* [YOUR ASSIGNMENT]
Every line of the data below must be given again exactly.

* [EXCERPTED RECORDS]

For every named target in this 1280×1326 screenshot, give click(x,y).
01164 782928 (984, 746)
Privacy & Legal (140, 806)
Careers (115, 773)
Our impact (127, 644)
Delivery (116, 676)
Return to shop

* [THE COMPLETED TASK]
For every named target in this 1280×1326 screenshot, give click(x,y).
01164 782928 (984, 746)
Privacy & Legal (140, 806)
Careers (115, 773)
Our impact (127, 644)
Delivery (116, 676)
Return to shop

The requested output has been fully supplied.